Mazzetti: Preservare Consorzi Stabili per Competitività
La deputata di Forza Italia e componente VIII Commissione ambiente Erica Mazzetti: “Preservare consorzi stabili, correttivi non stravolgano principi concorrenza e risultati”
In un recente comunicato stampa, l’On. Erica Mazzetti, Deputata di Forza Italia e responsabile nazionale del dipartimento lavori pubblici di FI, ha sottolineato l’importanza di preservare i consorzi stabili nel nuovo codice degli appalti, un modello che ha recentemente ricevuto anche l’approvazione del Consiglio di Stato.
“I consorzi stabili rappresentano una formula valorizzata dal nuovo codice degli appalti e subito apprezzata dagli operatori di settore,” afferma Mazzetti. “In questo modo, anche le piccole e medie imprese consorziate possono partecipare agli appalti e portare quel contributo di competenze tecnico-professionali, che risultano essenziali per una piena e sana concorrenza e per il risultato – questi sono principi del codice non negoziabili.”

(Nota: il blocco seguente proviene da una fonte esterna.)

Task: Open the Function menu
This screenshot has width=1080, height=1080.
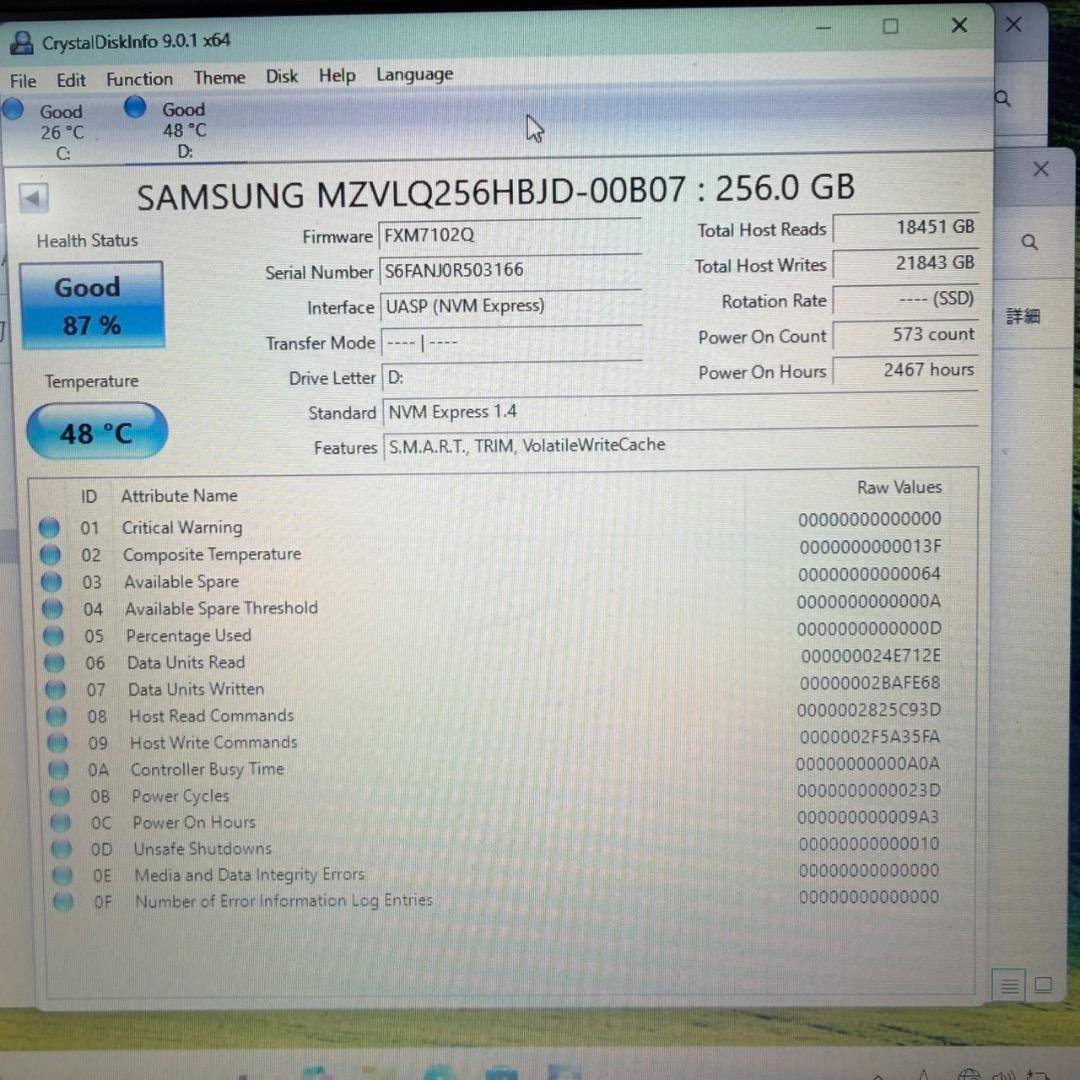Action: (139, 78)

L’invito di Mazzetti è chiaro: “Per queste ragioni, visto che lo stesso Consiglio di Stato ha confermato la validità di questo modello, invito a valutare con massima cautela i correttivi che dovrebbero intervenire sulla materia, valutando delle modifiche tenendo conto delle proposte delle piccole e medie imprese, che sono fondamentali per lavori pubblici e cantieri Pnrr.”

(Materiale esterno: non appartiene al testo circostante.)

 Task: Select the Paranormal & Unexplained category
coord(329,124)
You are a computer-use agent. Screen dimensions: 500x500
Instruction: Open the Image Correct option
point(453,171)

Il meccanismo dei consorzi stabili, incentivato dall’articolo 67 del nuovo codice degli appalti, consente alle imprese di fare sistema, mettendo a fattor comune esperienze e capacità. “Il meccanismo dei consorzi stabili permette di fare sistema nella filiera delle costruzioni e permette di mettere a fattor comune esperienze e capacità che si trovano in abbondanza nel mondo delle Pmi ma con una costituzione più solida dal punto di vista normativo e finanziario, anche a vantaggio delle stazioni appaltanti,” spiega Mazzetti.
L’On. Mazzetti ha chiarito la sua posizione anche riguardo ai possibili correttivi: “Chiederò precise modifiche ai correttivi, segnatamente espungendo il punto 3 lettera b, al fine di preservare e sostenere quanto di buono introdotto dal nuovo codice degli appalti, che deve essere al massimo corretto e non stravolto.”